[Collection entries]
::::

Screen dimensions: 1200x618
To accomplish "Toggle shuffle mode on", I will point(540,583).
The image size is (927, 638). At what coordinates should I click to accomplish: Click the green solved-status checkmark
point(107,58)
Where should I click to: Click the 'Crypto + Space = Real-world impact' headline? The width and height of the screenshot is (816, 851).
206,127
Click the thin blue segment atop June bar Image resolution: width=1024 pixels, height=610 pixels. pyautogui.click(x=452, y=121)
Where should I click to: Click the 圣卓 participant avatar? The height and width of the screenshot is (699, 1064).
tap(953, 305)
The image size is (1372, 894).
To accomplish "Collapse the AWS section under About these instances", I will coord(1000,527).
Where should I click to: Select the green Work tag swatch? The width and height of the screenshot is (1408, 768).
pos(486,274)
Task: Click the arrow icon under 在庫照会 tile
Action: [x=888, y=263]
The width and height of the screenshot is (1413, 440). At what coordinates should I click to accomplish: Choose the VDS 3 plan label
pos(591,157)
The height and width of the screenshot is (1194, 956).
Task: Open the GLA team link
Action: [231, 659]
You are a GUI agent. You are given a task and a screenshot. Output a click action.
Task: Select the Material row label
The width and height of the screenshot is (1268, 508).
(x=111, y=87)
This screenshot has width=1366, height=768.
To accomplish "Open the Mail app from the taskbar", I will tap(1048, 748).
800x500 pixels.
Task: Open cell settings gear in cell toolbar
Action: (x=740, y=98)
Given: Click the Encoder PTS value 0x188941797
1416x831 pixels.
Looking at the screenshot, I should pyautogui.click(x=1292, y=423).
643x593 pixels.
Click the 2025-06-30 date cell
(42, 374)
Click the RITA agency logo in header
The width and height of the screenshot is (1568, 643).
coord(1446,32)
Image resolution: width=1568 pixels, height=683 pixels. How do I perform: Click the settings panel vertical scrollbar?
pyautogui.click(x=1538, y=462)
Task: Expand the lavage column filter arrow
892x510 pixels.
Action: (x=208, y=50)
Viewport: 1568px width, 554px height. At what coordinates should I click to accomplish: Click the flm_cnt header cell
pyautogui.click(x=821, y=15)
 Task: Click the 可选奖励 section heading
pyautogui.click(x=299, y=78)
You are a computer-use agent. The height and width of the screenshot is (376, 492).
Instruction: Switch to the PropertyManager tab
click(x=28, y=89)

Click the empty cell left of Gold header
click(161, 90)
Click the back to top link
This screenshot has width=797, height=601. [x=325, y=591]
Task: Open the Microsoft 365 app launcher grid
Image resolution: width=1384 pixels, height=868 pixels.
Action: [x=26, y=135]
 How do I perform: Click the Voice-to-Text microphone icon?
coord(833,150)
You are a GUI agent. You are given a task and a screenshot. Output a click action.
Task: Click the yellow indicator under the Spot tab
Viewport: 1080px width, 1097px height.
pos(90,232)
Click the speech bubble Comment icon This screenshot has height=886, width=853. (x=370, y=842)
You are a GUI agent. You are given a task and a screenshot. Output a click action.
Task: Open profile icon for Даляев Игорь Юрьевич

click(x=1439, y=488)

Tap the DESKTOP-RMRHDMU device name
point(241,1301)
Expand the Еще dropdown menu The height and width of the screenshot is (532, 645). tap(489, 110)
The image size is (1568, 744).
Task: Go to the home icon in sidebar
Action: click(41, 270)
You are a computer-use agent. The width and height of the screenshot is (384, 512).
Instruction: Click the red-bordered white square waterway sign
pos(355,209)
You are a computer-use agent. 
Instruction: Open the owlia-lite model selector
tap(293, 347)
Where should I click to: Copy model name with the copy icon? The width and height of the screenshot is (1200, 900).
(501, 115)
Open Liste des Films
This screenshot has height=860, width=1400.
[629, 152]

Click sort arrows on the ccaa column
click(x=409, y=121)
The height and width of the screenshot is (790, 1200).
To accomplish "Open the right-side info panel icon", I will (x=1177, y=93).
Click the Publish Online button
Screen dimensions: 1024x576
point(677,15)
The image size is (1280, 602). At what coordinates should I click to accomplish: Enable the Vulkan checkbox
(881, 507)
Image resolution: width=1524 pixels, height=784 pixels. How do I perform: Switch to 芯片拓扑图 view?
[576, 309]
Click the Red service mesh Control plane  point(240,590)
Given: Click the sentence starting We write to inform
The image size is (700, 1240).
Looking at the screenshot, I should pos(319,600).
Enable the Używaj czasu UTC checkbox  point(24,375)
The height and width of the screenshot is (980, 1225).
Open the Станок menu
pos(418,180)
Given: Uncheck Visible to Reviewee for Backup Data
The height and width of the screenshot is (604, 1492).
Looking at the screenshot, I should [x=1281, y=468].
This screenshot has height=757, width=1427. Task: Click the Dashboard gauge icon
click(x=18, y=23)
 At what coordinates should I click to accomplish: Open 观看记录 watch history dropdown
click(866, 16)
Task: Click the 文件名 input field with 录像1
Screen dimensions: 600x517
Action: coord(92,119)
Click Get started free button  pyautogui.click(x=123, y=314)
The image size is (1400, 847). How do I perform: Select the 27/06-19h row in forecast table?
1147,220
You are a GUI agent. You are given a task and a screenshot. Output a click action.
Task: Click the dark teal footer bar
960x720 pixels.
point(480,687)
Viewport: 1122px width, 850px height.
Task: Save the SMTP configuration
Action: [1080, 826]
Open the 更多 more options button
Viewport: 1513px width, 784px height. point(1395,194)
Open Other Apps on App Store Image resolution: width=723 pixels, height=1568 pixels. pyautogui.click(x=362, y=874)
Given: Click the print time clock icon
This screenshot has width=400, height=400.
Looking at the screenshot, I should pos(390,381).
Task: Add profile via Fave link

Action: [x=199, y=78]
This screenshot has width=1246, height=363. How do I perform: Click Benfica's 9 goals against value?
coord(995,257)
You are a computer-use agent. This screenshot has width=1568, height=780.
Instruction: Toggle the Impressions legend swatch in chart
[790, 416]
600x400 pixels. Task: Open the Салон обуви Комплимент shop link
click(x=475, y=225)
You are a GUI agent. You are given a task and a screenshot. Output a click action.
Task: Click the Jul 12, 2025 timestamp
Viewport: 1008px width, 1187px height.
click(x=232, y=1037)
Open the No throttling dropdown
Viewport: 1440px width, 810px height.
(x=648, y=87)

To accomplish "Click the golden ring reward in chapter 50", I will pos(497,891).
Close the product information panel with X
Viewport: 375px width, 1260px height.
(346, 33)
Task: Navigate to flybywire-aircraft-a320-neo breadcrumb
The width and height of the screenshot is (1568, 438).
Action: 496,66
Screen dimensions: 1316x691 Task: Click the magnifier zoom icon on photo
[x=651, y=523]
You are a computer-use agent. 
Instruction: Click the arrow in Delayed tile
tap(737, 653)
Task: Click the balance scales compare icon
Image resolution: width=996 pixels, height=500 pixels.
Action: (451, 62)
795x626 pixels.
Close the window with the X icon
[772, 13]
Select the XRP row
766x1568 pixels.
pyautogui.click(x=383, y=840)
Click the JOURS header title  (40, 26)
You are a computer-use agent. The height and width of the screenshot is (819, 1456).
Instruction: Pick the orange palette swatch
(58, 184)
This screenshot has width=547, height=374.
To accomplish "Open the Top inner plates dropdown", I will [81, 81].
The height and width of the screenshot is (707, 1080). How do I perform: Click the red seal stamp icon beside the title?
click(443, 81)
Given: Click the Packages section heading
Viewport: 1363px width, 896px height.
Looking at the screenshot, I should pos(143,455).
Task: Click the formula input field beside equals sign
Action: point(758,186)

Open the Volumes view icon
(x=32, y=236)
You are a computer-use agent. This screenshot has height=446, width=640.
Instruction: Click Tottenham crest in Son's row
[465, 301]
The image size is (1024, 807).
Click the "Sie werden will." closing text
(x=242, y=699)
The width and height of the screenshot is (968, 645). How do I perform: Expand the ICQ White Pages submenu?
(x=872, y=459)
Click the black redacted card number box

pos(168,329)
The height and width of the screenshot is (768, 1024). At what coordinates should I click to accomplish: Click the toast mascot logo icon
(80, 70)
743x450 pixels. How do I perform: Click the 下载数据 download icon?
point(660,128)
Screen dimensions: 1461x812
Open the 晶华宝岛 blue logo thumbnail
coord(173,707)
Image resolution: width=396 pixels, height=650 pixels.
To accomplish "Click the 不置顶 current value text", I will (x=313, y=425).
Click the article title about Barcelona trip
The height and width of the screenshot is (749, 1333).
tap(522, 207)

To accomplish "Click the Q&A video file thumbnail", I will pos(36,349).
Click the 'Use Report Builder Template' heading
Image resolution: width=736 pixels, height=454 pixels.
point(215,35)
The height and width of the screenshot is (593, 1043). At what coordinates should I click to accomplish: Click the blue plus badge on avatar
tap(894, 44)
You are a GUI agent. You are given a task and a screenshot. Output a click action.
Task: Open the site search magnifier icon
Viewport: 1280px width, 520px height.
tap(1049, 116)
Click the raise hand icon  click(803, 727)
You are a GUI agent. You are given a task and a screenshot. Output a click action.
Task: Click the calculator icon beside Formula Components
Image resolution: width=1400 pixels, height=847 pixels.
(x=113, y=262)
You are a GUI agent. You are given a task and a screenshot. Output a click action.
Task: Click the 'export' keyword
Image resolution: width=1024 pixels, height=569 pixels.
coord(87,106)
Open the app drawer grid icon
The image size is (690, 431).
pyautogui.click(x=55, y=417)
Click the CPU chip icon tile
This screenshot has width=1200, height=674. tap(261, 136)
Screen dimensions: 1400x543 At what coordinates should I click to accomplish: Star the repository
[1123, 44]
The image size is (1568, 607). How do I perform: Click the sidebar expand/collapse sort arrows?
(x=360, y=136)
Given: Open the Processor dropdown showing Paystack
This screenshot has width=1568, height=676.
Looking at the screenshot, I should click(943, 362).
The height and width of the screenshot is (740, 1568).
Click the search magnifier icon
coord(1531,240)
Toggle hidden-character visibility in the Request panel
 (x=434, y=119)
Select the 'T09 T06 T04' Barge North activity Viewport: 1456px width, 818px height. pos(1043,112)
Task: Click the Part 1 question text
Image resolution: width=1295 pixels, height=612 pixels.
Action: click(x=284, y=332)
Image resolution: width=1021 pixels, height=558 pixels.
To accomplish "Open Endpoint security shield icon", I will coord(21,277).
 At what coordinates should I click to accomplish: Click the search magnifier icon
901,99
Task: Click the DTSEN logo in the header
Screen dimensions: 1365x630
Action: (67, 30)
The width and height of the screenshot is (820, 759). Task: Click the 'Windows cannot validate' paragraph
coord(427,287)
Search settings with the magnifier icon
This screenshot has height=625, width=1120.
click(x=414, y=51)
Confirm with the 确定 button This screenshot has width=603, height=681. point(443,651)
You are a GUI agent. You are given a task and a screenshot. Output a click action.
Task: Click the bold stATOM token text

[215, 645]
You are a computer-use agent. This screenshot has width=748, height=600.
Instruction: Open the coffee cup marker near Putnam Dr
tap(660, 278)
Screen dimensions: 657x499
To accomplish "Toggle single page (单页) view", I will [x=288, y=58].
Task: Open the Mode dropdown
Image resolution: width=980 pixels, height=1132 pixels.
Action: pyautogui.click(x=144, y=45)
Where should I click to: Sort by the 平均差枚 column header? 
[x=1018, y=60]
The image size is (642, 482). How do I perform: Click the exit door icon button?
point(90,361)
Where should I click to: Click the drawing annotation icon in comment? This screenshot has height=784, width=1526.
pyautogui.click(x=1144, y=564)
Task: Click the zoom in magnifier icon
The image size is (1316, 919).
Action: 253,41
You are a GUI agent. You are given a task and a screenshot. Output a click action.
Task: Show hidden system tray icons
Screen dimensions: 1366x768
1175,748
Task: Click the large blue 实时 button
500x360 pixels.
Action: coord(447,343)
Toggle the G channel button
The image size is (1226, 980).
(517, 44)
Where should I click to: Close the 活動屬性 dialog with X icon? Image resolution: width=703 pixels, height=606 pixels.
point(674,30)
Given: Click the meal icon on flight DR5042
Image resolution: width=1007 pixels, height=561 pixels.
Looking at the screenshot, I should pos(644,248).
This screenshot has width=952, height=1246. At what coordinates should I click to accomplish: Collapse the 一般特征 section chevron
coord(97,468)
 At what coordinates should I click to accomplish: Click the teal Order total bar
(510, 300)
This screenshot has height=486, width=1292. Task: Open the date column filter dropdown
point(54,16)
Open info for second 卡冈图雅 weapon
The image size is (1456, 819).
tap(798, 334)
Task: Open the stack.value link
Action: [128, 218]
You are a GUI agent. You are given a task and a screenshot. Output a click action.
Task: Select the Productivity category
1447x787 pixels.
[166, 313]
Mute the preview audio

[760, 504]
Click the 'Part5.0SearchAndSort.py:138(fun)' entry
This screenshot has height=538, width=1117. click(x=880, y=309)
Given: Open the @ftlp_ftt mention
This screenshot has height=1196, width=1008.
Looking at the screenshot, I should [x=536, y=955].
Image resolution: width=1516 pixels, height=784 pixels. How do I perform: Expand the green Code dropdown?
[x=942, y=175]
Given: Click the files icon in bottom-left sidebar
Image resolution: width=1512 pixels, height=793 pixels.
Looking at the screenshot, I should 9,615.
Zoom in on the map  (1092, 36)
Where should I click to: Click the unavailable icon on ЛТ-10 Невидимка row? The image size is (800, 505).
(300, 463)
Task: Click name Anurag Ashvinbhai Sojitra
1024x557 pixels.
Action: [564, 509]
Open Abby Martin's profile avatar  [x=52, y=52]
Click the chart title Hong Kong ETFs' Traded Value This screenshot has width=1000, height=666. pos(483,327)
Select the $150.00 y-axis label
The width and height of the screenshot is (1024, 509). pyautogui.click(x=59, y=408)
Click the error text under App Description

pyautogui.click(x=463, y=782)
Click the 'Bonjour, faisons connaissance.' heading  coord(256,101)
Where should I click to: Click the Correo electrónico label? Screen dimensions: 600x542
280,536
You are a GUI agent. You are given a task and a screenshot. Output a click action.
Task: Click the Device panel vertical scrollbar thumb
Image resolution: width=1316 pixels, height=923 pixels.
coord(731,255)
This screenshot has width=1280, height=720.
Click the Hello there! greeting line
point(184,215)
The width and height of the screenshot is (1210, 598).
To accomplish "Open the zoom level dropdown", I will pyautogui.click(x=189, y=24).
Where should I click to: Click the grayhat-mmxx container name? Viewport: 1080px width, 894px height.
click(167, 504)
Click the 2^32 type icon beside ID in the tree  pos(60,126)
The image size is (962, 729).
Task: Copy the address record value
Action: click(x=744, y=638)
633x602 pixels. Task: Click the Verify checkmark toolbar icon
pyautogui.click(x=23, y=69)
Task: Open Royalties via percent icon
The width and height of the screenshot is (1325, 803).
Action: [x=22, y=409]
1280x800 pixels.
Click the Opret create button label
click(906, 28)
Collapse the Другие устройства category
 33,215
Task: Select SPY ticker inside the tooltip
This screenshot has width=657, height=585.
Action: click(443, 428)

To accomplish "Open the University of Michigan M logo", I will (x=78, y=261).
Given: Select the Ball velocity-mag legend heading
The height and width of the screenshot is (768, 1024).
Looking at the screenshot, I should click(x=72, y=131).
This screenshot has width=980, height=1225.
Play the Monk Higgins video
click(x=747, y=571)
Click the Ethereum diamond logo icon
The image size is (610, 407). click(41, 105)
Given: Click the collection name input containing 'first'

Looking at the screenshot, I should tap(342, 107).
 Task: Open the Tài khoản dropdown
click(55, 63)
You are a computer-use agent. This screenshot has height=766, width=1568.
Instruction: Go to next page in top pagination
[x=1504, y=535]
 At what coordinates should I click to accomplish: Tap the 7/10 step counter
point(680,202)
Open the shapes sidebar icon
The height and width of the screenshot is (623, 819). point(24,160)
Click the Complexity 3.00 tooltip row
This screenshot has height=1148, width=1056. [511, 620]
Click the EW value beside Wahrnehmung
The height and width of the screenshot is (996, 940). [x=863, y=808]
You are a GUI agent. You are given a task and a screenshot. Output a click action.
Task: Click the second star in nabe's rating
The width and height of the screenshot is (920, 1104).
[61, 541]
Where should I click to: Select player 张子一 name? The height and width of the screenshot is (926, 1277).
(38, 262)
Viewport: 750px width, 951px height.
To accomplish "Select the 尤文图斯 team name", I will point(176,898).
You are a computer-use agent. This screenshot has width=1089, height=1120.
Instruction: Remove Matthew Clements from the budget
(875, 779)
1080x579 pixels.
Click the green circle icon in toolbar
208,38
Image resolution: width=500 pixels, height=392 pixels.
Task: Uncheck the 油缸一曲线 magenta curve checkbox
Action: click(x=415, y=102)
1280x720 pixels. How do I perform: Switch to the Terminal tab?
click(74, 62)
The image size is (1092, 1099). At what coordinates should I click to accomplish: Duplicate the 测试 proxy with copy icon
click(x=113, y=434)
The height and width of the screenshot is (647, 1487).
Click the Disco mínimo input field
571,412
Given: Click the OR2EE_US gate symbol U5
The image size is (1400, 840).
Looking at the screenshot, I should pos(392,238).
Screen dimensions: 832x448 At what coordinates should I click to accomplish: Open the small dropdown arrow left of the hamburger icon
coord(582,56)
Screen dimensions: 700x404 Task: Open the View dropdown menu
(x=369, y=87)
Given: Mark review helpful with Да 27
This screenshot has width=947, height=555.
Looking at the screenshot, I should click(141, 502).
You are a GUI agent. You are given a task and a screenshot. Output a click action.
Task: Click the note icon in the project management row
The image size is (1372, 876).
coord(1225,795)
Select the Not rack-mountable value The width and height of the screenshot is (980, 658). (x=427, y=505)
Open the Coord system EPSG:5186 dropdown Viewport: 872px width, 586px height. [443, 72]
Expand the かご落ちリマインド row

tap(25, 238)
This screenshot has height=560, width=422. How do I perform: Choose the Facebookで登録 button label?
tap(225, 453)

::::

= What to produce =
Return every line holding the word "second" from the records.

= Answer space =
Open info for second 卡冈图雅 weapon
Task: Click the second star in nabe's rating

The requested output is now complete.